Two additional concepts are clinically important:

• Refractory period: After firing, a cardiac cell temporarily cannot be re-excited. This prevents the impulse from traveling backward and ensures it moves in one direction through the heart. It also protects against dangerously rapid re-stimulation.
• Pacemaker potential: Cells in the SA node (and to a lesser degree, the AV node and Purkinje fibers) don't just sit at a stable resting potential. They slowly and spontaneously depolarize on their own until they reach threshold and fire. This is what makes the heart self-generating; it doesn't need a signal from the brain to beat.

Cardiac Muscle Function

Properties of Cardiac Muscle

Three properties make cardiac muscle uniquely suited to its job. These come up repeatedly in pharmacology because many cardiac drugs target one or more of them directly.

• Automaticity: Cardiac cells can spontaneously generate electrical impulses without any external stimulation. The SA node has the highest intrinsic rate (60–100 bpm), so it normally controls the rhythm. If the SA node fails, the AV node can take over at 40–60 bpm. If both fail, Purkinje fibers can fire at 20–40 bpm. These backup rates are slower, which is why patients with conduction blocks often present with bradycardia.
• Conductivity: Electrical impulses travel rapidly from cell to cell through gap junctions, which are direct connections between adjacent cardiac cells. This allows the atria to contract together as a unit, and then the ventricles to contract together as a unit, rather than individual cells firing randomly.
• Contractility: This is the actual force of the heart's contraction in response to electrical stimulation. Contractility depends on calcium ions ($Ca^{2+}$) for excitation-contraction coupling. Sympathetic stimulation (think fight-or-flight) increases contractility, while parasympathetic stimulation (rest-and-digest) decreases it. Many drugs you'll study, such as digoxin and dobutamine, work by increasing contractility.

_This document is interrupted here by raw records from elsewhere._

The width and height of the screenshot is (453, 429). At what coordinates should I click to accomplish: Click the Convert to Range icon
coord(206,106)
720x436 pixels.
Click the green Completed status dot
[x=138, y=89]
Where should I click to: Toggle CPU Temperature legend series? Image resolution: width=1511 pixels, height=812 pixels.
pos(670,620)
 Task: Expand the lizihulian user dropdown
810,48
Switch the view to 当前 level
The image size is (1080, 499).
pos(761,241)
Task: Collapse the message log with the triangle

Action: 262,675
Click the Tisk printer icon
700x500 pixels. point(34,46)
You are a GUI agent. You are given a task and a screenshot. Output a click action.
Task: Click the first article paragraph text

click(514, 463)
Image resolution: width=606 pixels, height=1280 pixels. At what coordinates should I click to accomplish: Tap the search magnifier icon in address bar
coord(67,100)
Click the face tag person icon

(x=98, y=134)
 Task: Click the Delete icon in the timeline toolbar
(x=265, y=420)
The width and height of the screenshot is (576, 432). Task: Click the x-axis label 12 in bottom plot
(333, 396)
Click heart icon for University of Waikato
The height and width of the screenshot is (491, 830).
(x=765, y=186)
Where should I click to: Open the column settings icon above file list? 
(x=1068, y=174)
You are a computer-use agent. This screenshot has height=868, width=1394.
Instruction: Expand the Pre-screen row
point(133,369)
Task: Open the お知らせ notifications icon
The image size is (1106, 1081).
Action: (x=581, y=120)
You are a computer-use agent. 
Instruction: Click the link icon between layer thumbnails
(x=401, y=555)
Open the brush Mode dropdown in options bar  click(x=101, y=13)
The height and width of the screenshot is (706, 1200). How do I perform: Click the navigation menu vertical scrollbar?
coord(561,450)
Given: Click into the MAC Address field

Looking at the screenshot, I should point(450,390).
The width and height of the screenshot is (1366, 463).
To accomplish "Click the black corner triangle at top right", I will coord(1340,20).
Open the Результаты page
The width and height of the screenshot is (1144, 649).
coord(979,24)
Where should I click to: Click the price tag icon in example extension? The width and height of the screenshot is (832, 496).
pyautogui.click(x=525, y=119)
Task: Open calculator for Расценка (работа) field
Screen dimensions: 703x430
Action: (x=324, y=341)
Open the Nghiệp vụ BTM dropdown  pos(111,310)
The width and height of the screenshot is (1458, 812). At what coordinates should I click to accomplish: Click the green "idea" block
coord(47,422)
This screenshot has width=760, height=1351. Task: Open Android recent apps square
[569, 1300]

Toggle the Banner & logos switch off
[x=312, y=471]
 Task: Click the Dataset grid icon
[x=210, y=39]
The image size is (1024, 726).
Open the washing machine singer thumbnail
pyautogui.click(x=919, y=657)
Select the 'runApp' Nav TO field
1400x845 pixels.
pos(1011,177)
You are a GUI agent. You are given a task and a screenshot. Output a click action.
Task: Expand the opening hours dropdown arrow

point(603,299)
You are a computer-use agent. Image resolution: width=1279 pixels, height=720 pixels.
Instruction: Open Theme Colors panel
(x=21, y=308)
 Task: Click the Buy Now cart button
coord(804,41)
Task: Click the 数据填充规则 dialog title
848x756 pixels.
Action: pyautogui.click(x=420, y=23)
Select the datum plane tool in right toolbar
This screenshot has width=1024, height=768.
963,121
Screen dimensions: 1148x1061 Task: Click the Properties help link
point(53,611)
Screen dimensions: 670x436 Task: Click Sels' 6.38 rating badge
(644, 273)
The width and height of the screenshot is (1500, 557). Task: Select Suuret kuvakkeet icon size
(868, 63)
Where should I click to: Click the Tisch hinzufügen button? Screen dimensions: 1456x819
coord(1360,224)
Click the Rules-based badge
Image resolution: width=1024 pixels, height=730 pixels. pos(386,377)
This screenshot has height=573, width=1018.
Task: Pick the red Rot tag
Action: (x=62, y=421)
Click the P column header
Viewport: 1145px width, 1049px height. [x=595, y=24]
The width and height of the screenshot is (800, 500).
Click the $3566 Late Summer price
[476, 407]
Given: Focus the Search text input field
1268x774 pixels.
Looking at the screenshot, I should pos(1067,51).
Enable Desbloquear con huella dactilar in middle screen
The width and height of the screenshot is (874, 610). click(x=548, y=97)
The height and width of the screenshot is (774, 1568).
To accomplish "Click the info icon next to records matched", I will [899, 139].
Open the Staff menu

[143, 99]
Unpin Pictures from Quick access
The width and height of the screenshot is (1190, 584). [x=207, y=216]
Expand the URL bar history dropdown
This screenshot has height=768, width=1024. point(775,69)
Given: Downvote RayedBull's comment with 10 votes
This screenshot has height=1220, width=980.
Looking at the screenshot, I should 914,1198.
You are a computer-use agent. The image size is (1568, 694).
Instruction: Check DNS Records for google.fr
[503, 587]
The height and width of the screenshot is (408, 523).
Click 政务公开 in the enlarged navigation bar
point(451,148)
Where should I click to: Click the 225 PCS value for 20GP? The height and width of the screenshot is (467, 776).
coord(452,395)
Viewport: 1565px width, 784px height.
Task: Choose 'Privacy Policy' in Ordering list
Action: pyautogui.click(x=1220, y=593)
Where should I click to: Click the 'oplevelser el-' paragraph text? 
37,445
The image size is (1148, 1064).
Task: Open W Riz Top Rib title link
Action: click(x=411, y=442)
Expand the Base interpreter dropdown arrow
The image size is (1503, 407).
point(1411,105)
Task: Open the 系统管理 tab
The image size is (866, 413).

Electrocardiogram (ECG) Interpretation

ECG Waves, Intervals, and What They Represent

The ECG is a recording of the heart's electrical activity over time. Each wave and interval corresponds to a specific electrical event. Knowing what's normal lets you spot what's abnormal.

Waves:

• P wave: Represents atrial depolarization (the electrical signal spreading across the atria). It appears just before the atria contract. In lead II, a normal P wave is upright and rounded.
• QRS complex: Represents ventricular depolarization. It appears just before the ventricles contract. The complex has three parts: the Q wave (initial downward deflection), the R wave (first upward deflection), and the S wave (downward deflection after the R wave). A normal QRS is narrow, lasting 0.06–0.10 seconds.
• T wave: Represents ventricular repolarization (the ventricles resetting their electrical charge after contraction). Normally upright and rounded in lead II.

Intervals:

• PR interval: Measured from the start of the P wave to the start of the QRS complex. It reflects the time it takes for the impulse to travel from the SA node through the AV node to the ventricles. Normal duration is 0.12–0.20 seconds. A prolonged PR interval suggests an AV conduction delay (first-degree heart block).
• QT interval: Measured from the start of the QRS complex to the end of the T wave. It represents the total time for ventricular depolarization and repolarization. Normal duration is approximately 0.36–0.44 seconds, though it varies with heart rate. A prolonged QT interval is clinically significant because it increases the risk of dangerous arrhythmias like torsades de pointes. Several medications can prolong the QT interval, making this a key monitoring parameter in pharmacology.

Heart rate calculation:

$Heart\ rate\ (bpm) = \frac{60}{R\text{-}R\ interval\ (seconds)}$

The R-R interval is the time between two consecutive R waves. For example, if the R-R interval is 0.75 seconds:

$Heart\ rate = \frac{60}{0.75} = 80\ bpm$

Normal resting heart rate is 60–100 bpm. Below 60 is bradycardia; above 100 is tachycardia.